[Stored items]
———

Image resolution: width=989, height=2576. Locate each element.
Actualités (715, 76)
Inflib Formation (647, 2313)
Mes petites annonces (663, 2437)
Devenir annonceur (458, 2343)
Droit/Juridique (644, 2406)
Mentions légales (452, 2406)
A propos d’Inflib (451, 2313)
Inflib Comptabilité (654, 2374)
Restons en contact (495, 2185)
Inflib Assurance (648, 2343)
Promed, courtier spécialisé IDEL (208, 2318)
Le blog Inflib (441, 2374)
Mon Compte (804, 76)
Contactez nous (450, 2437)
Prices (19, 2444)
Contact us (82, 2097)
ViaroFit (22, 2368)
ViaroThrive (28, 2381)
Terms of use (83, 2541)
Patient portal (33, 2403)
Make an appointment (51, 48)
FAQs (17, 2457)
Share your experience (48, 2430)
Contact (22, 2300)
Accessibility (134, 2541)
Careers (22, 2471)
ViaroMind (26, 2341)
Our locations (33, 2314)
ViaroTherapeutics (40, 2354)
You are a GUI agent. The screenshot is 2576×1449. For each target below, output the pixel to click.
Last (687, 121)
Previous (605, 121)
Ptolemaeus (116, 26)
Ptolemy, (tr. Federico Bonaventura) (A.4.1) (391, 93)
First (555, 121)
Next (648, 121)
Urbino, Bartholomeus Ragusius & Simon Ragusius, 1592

———

## Requirement
Would you write out all of the data exactly as given?

## Written reply
Image resolution: width=989, height=2576. Locate each element.
Actualités (715, 76)
Inflib Formation (647, 2313)
Mes petites annonces (663, 2437)
Devenir annonceur (458, 2343)
Droit/Juridique (644, 2406)
Mentions légales (452, 2406)
A propos d’Inflib (451, 2313)
Inflib Comptabilité (654, 2374)
Restons en contact (495, 2185)
Inflib Assurance (648, 2343)
Promed, courtier spécialisé IDEL (208, 2318)
Le blog Inflib (441, 2374)
Mon Compte (804, 76)
Contactez nous (450, 2437)
Prices (19, 2444)
Contact us (82, 2097)
ViaroFit (22, 2368)
ViaroThrive (28, 2381)
Terms of use (83, 2541)
Patient portal (33, 2403)
Make an appointment (51, 48)
FAQs (17, 2457)
Share your experience (48, 2430)
Contact (22, 2300)
Accessibility (134, 2541)
Careers (22, 2471)
ViaroMind (26, 2341)
Our locations (33, 2314)
ViaroTherapeutics (40, 2354)
You are a GUI agent. The screenshot is 2576×1449. For each target below, output the pixel to click.
Last (687, 121)
Previous (605, 121)
Ptolemaeus (116, 26)
Ptolemy, (tr. Federico Bonaventura) (A.4.1) (391, 93)
First (555, 121)
Next (648, 121)
Urbino, Bartholomeus Ragusius & Simon Ragusius, 1592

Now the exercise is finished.